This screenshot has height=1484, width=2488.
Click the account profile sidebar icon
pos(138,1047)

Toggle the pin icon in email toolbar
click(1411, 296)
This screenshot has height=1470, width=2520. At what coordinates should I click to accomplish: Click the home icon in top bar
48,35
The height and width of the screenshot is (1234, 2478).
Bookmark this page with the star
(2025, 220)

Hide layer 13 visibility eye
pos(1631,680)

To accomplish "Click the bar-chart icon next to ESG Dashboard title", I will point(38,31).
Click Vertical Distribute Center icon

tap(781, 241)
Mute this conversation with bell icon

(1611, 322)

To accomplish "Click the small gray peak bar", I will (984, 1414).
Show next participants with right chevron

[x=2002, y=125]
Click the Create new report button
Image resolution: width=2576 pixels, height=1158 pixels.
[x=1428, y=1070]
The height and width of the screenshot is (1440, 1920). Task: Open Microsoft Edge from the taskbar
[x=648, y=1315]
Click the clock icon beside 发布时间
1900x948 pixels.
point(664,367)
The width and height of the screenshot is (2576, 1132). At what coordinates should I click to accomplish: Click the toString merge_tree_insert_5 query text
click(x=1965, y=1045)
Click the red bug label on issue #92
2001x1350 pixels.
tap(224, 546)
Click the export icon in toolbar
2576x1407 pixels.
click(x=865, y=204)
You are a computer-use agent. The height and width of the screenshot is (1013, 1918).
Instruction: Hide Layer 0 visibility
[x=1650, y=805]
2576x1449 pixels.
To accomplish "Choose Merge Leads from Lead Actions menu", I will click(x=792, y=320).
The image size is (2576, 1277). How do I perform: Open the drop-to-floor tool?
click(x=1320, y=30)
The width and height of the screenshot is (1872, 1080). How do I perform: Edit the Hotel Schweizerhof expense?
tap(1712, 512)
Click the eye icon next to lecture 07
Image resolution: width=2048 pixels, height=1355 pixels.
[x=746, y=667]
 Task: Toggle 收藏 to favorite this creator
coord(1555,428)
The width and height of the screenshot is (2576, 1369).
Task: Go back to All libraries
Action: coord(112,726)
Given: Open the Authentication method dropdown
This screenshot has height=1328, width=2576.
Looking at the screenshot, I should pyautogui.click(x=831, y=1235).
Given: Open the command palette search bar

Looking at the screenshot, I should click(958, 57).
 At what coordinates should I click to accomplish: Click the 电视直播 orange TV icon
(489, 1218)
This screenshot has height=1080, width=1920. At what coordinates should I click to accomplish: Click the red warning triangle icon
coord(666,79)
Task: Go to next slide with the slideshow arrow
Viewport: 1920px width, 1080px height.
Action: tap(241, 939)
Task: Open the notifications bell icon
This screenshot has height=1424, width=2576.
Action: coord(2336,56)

⁂

**WHAT YOU WILL DO**
Would you copy out each record precisely as it stands?

**FINAL ANSWER**
This screenshot has height=1484, width=2488.
Click the account profile sidebar icon
pos(138,1047)

Toggle the pin icon in email toolbar
click(1411, 296)
This screenshot has height=1470, width=2520. At what coordinates should I click to accomplish: Click the home icon in top bar
48,35
The height and width of the screenshot is (1234, 2478).
Bookmark this page with the star
(2025, 220)

Hide layer 13 visibility eye
pos(1631,680)

To accomplish "Click the bar-chart icon next to ESG Dashboard title", I will point(38,31).
Click Vertical Distribute Center icon

tap(781, 241)
Mute this conversation with bell icon

(1611, 322)

To accomplish "Click the small gray peak bar", I will (984, 1414).
Show next participants with right chevron

[x=2002, y=125]
Click the Create new report button
Image resolution: width=2576 pixels, height=1158 pixels.
[x=1428, y=1070]
The height and width of the screenshot is (1440, 1920). Task: Open Microsoft Edge from the taskbar
[x=648, y=1315]
Click the clock icon beside 发布时间
1900x948 pixels.
point(664,367)
The width and height of the screenshot is (2576, 1132). At what coordinates should I click to accomplish: Click the toString merge_tree_insert_5 query text
click(x=1965, y=1045)
Click the red bug label on issue #92
2001x1350 pixels.
tap(224, 546)
Click the export icon in toolbar
2576x1407 pixels.
click(x=865, y=204)
You are a computer-use agent. The height and width of the screenshot is (1013, 1918).
Instruction: Hide Layer 0 visibility
[x=1650, y=805]
2576x1449 pixels.
To accomplish "Choose Merge Leads from Lead Actions menu", I will click(x=792, y=320).
The image size is (2576, 1277). How do I perform: Open the drop-to-floor tool?
click(x=1320, y=30)
The width and height of the screenshot is (1872, 1080). How do I perform: Edit the Hotel Schweizerhof expense?
tap(1712, 512)
Click the eye icon next to lecture 07
Image resolution: width=2048 pixels, height=1355 pixels.
[x=746, y=667]
 Task: Toggle 收藏 to favorite this creator
coord(1555,428)
The width and height of the screenshot is (2576, 1369).
Task: Go back to All libraries
Action: coord(112,726)
Given: Open the Authentication method dropdown
This screenshot has height=1328, width=2576.
Looking at the screenshot, I should pyautogui.click(x=831, y=1235).
Given: Open the command palette search bar

Looking at the screenshot, I should click(958, 57).
 At what coordinates should I click to accomplish: Click the 电视直播 orange TV icon
(489, 1218)
This screenshot has height=1080, width=1920. At what coordinates should I click to accomplish: Click the red warning triangle icon
coord(666,79)
Task: Go to next slide with the slideshow arrow
Viewport: 1920px width, 1080px height.
Action: tap(241, 939)
Task: Open the notifications bell icon
This screenshot has height=1424, width=2576.
Action: coord(2336,56)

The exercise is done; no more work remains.